Can CT co-registration improve the accuracy of segmental localisation on V/Q SPECT?

  • Dr Denis Gradinscak, Royal North Shore Hospital Sydney, Australia
  • A/Prof Paul Roach, Royal North Shore Hospital Sydney, Australia
  • Dr Geoff Schembri, Royal North Shore Hospital Sydney, Australia
  • Ms Elizabeth Bailey, Royal North Shore Hospital Sydney, Australia
  • Objective: To determine the accuracy of anatomical localisation of mismatched perfusion defects on V/Q SPECT using CT.

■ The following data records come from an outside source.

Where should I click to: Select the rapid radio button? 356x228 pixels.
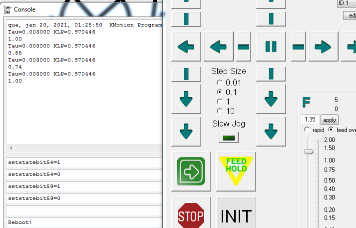click(x=308, y=130)
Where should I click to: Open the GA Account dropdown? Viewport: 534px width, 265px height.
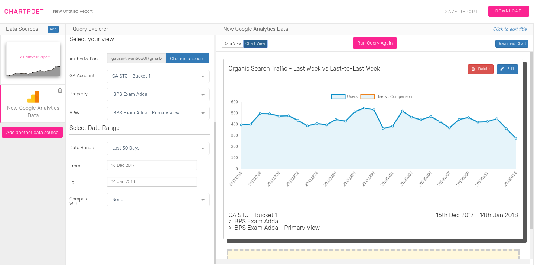point(158,76)
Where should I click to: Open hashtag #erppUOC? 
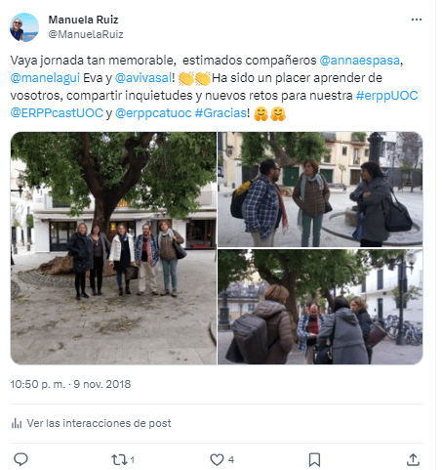coord(386,96)
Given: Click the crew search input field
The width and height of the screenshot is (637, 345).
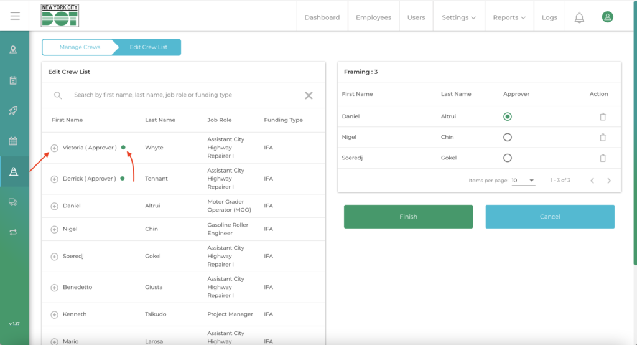Looking at the screenshot, I should tap(180, 95).
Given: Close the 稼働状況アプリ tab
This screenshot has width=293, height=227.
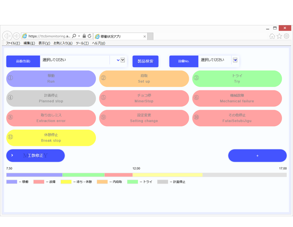Looking at the screenshot, I should pos(144,37).
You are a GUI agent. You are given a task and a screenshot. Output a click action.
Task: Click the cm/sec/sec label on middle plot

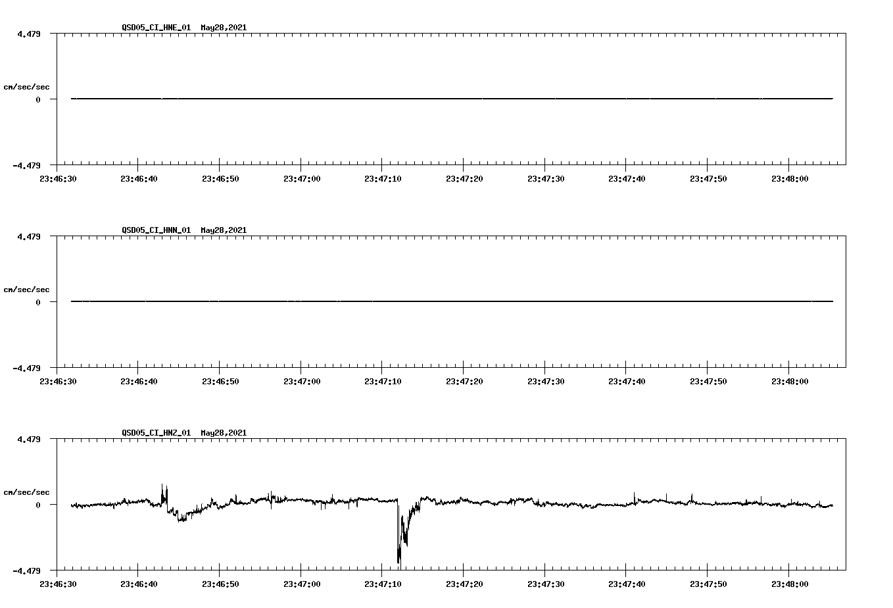pos(27,289)
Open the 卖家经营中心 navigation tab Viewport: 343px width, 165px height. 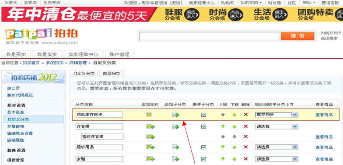click(83, 54)
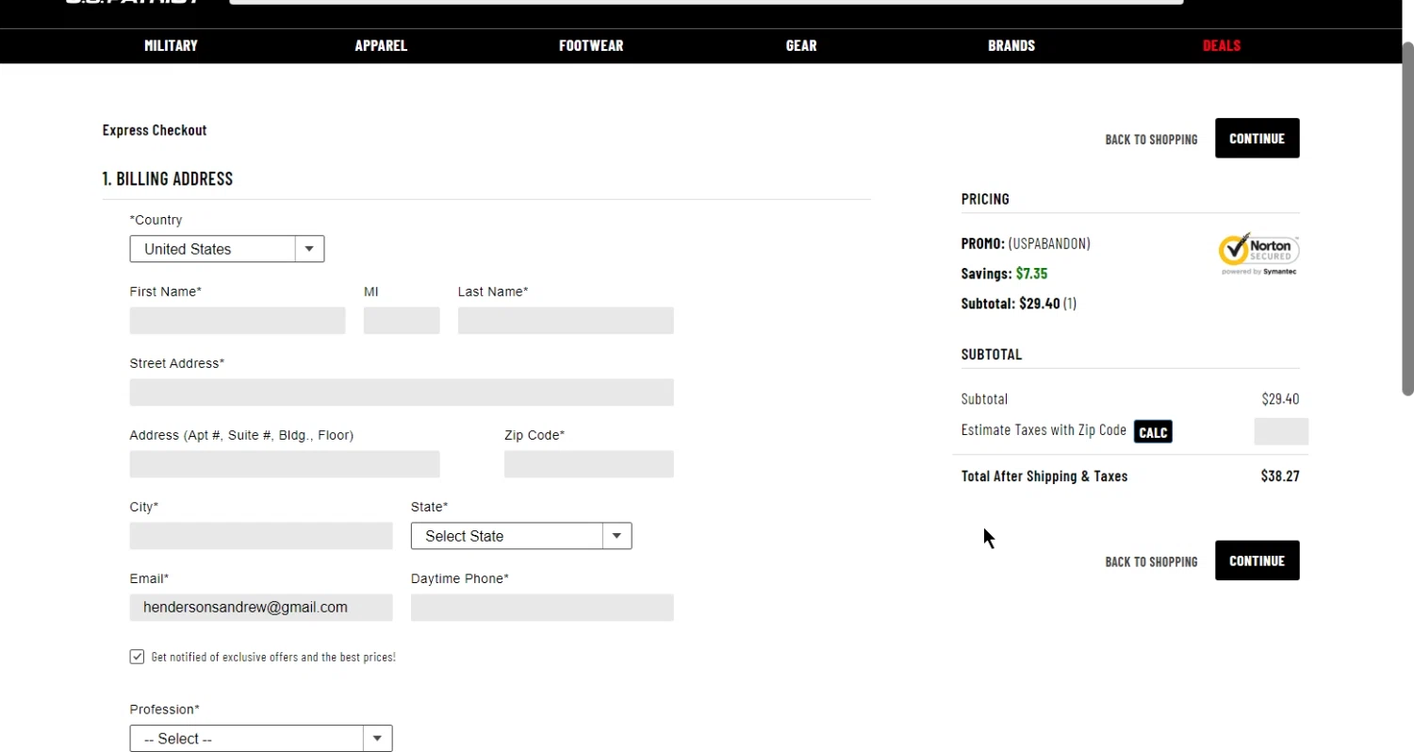Click the Street Address input field
The height and width of the screenshot is (752, 1414).
[x=402, y=393]
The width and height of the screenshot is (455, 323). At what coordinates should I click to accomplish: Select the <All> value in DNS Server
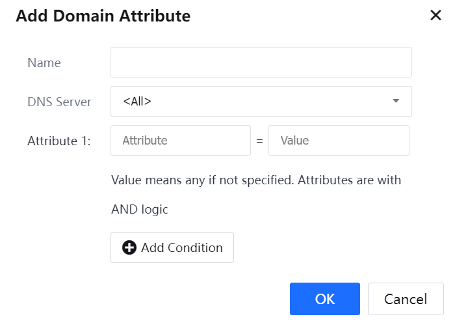pyautogui.click(x=137, y=101)
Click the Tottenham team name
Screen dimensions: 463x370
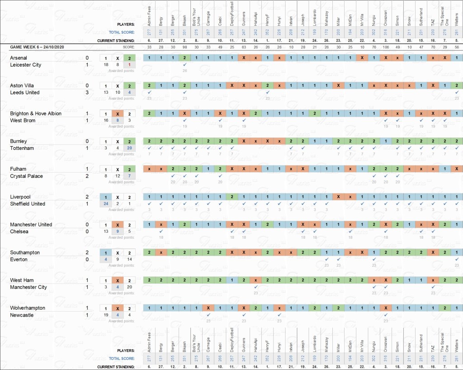pyautogui.click(x=23, y=148)
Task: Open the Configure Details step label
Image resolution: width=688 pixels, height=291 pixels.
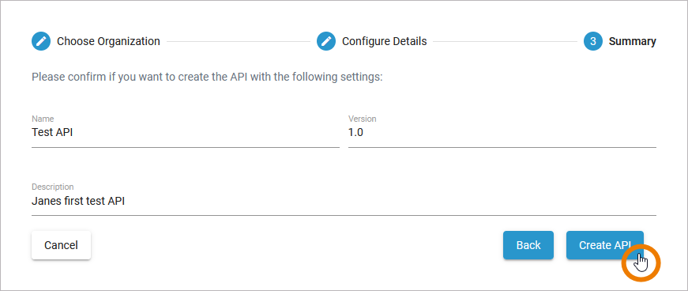Action: (385, 41)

    Methods: 30 patients with suspected pulmonary emboli (PE) and positive SPECT VQ scans who also underwent CTPA within 48 hours were included. Perfusion defects on SPECT were localised by 2 experienced Nuclear Medicine physicians to pulmonary segments using a normal lung tomographic segmental lung chart as a guide. Perfusion SPECT and the CTPA were fused on a HERMES workstation and the CT data used to determine the accuracy of their anatomical localisation of perfusion defects in each patient.

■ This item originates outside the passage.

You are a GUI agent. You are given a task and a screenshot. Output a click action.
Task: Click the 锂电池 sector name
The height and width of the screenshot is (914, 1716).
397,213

    Results: A total 96 mismatched perfusion defects were reported. Using CTPA fusion, anatomical localisation on SPECT alone was concordant with the individual patient’s anatomy on CTPA in 78/96 (81%) cases. 18/96 (19%) perfusion defects localised to discordant pulmonary segments on CTPA. Discrepancies were most commonly seen in the mid-zone segments of each lung (R lung - middle lobe, posterior segment RUL, L lung - lingula) and were most noticeable in patients with evidence of lower lobe volume loss on CT.

    Conclusion: The addition of CT improves anatomical localisation of perfusion abnormalities on V/Q SPECT particularly in patients with lower lobe parenchymal abnormalities associated with volume loss on CT. The most frequent added benefit of CT for anatomical localisation was in the mid-zones of the lungs.